French philosopher Claude Lefort famously argued that in a democracy political authority flows no longer from the king or the leader but from an ‘empty place’ – the will of the people, an abstraction that can never permanently, or perfectly, be filled and represented. Herein lies the greatest dynamism and a great weakness of democracy: the constant scramble to interpret and represent popular sentiments; the effort at devising inclusive and just policies also for those who disagree; the constant battle to uphold a majority in the face of political hostility from ‘the other side’, whether it appears in the form of an ideological or ethnic Other; to maintain public order in the face of perceived threats of criminal unruliness and social disintegration. To live in a democracy requires an ability to endure social and political conflict and to live with the idea that neither society, nor ‘the people’, ever unified or whole. The temptations of authoritarian rule, and “hard hand politics” in formally democratic states, lie precisely in the promise to enforce social order and to permanent fill the empty place of political authority.

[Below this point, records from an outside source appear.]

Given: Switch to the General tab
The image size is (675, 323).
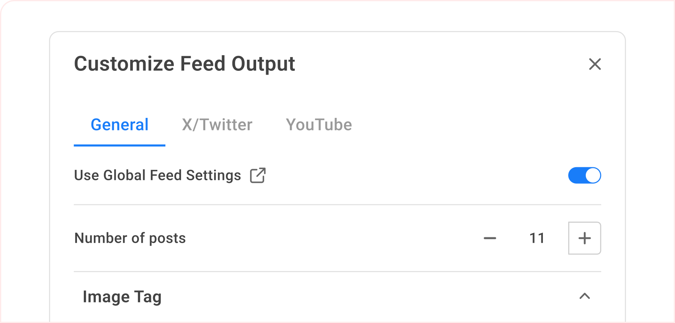Looking at the screenshot, I should (x=119, y=125).
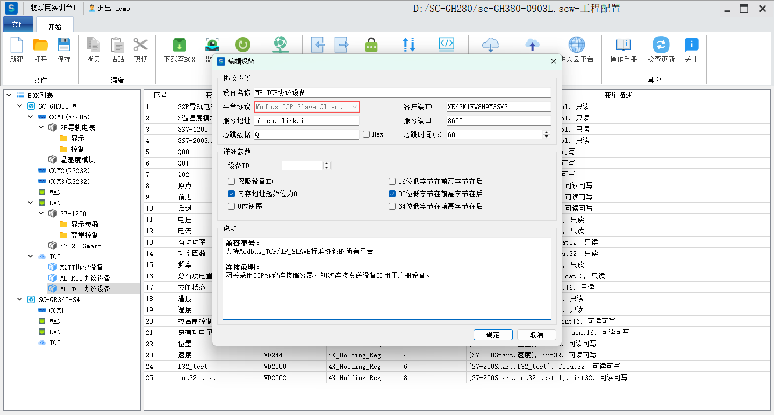
Task: Check 16位低字节在前高字节在后 option
Action: click(x=392, y=182)
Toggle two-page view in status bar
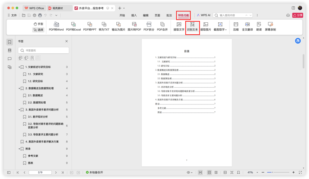 click(x=216, y=172)
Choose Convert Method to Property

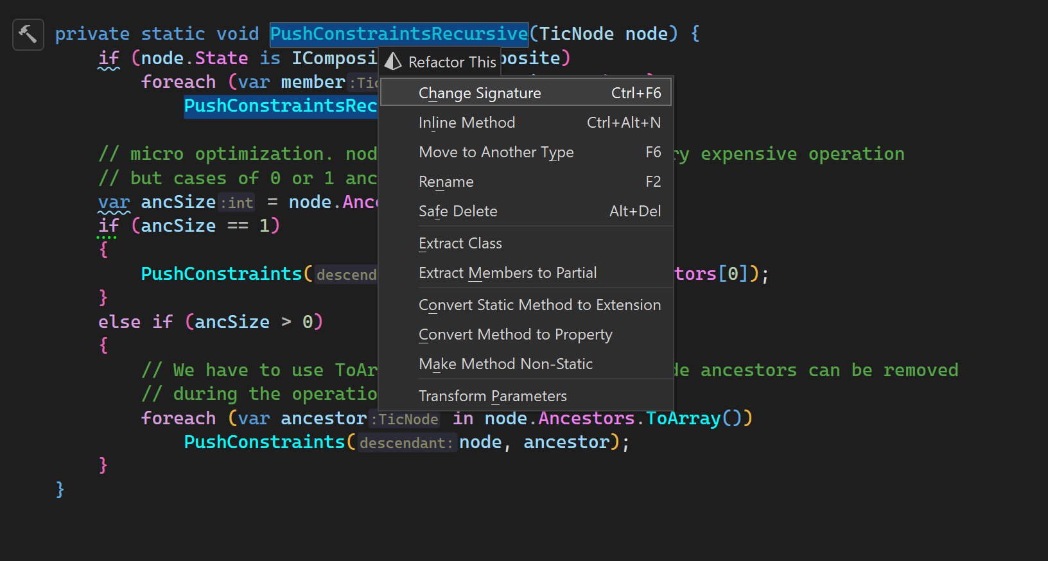[526, 334]
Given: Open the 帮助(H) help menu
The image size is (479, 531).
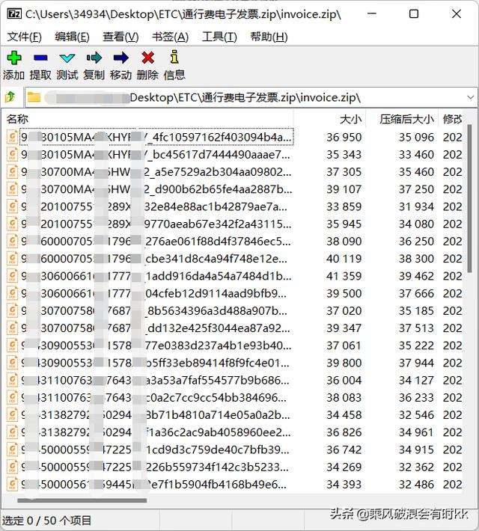Looking at the screenshot, I should [269, 37].
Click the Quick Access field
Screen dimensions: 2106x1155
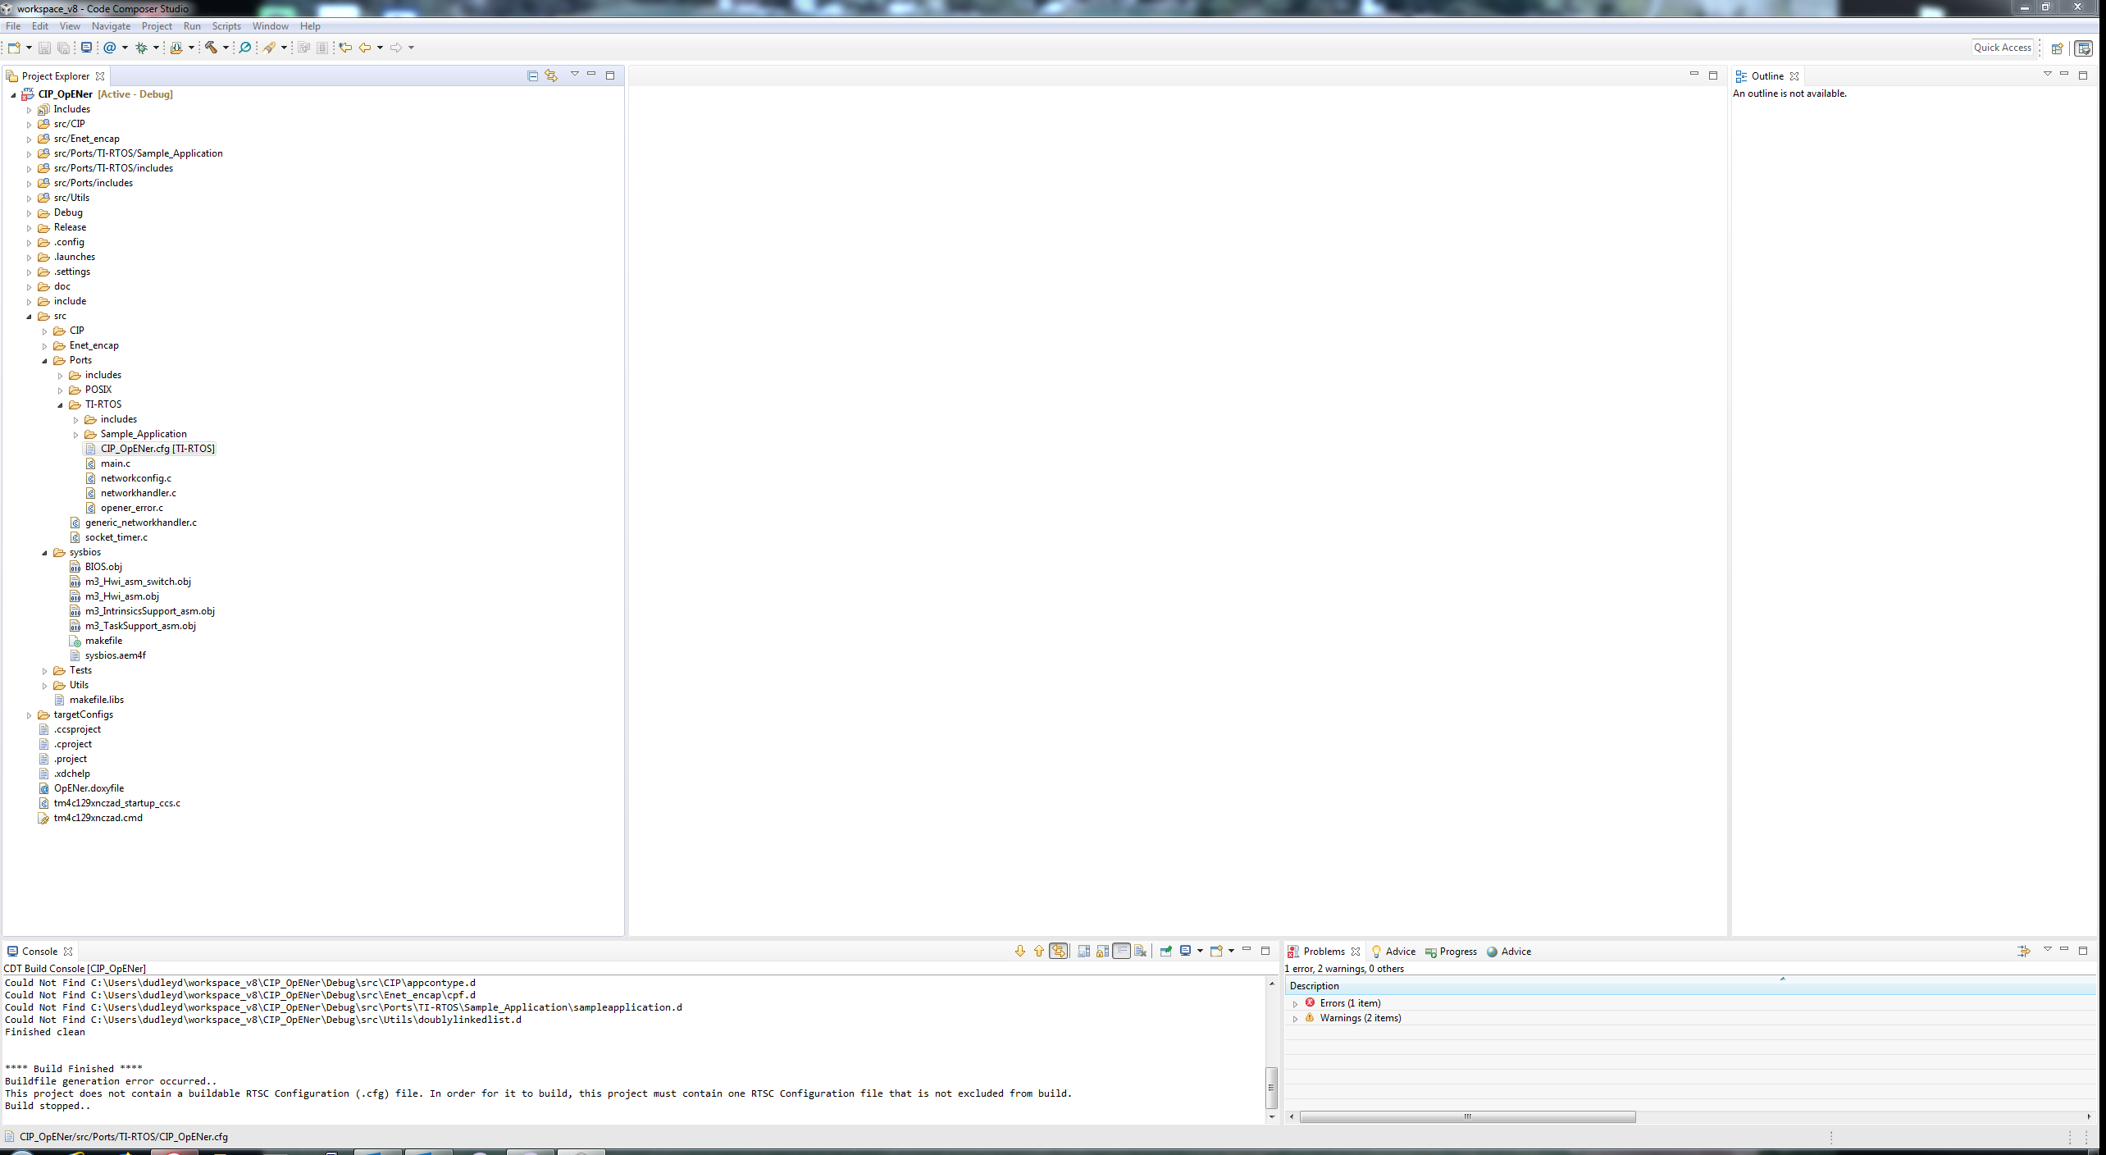point(2002,48)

The problem of violence and disorder is in other words constitutive and fundamental to democracy. Large crowds and rallies are the prized manifestation of the will of the people but it is a power that rests on the possibility of turning into public violence. By ‘public violence’ we mean forms of protest and civil unrest, or the threat thereof, that are performative and purposeful, designed to be seen and acted upon. Such violence requires inclusion and ‘taming’ by forms of political representation and inclusion in order to not turn into semi-permanent ‘disorder’ that may enable the rise of alternative sources of government and order – criminal organizations, localized strongmen, vigilantes, ethno-national movements.

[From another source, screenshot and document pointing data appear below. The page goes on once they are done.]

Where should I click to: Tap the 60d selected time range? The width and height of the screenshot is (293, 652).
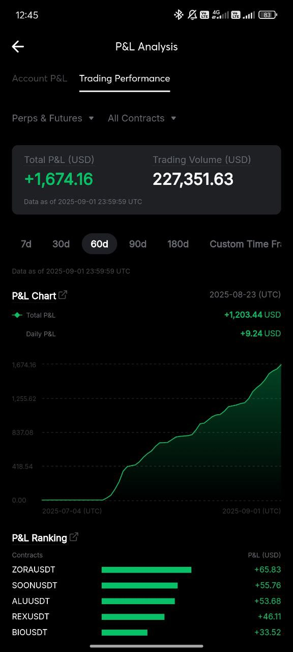pos(100,244)
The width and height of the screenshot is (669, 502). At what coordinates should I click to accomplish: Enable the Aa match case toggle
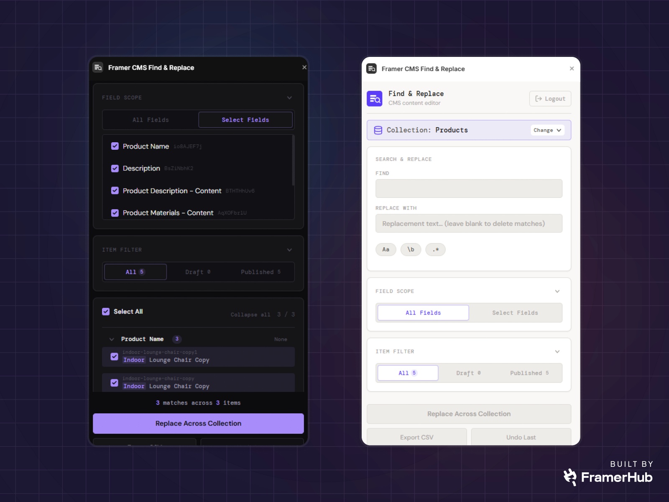coord(386,249)
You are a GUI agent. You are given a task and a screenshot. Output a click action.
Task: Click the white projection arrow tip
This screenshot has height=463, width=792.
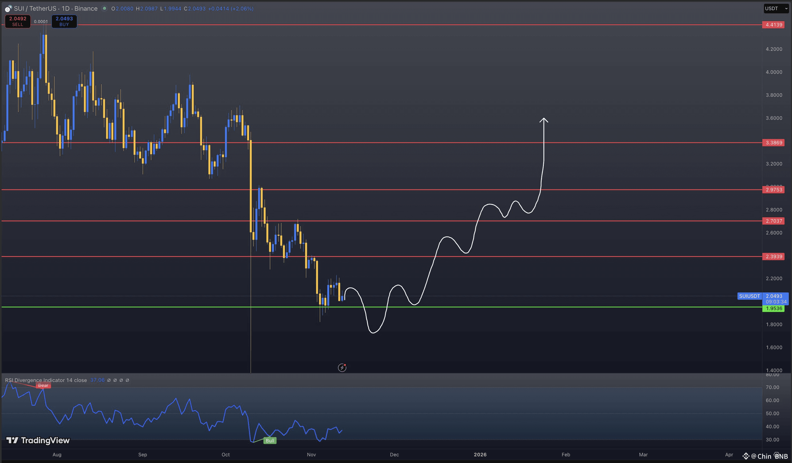pyautogui.click(x=544, y=119)
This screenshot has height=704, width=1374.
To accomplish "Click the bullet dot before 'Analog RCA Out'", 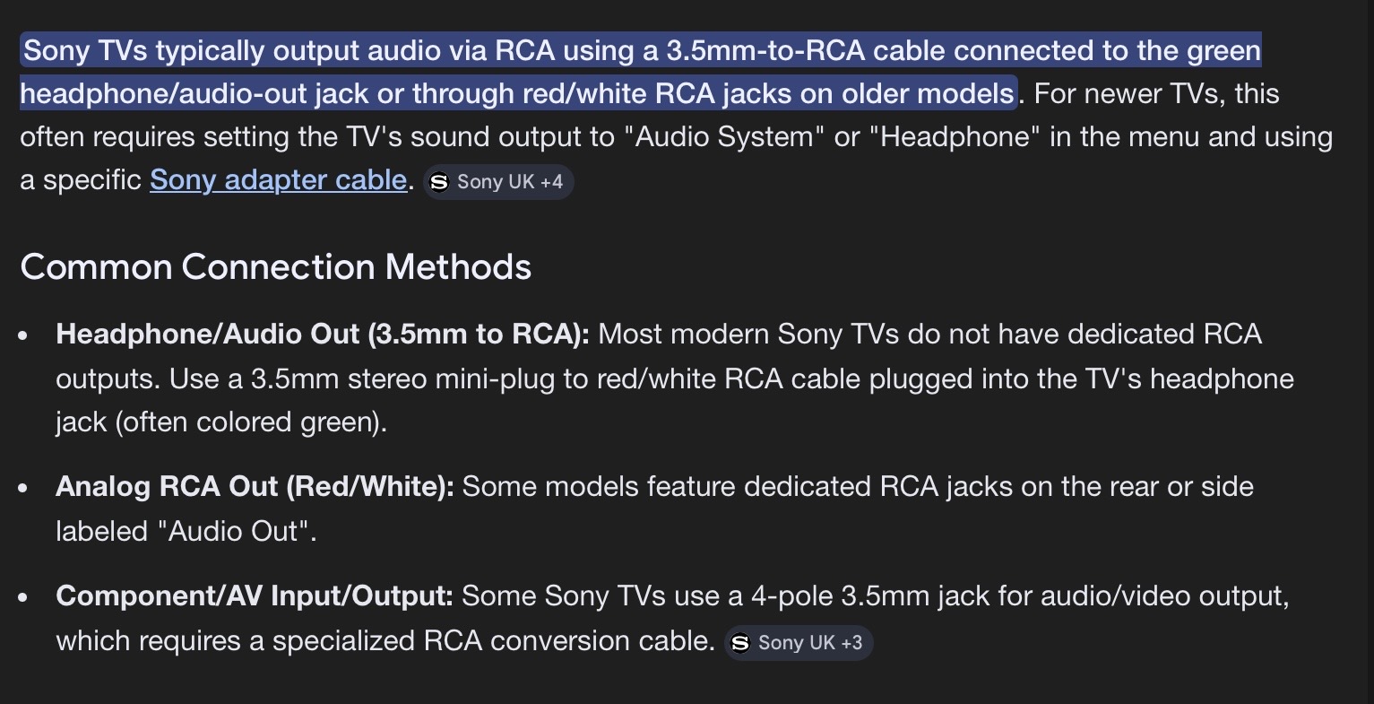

In this workshop we will examine this relationship between violence, democracy, and representation through both theoretical, historical, and ethnographic materials. We will examine historic and contemporary cases of public violence and demands for order – from Chile and Latin America to India and South Africa – and we invite the participants to consider how the question of the threat of violence and democratic authority speaks to their own research.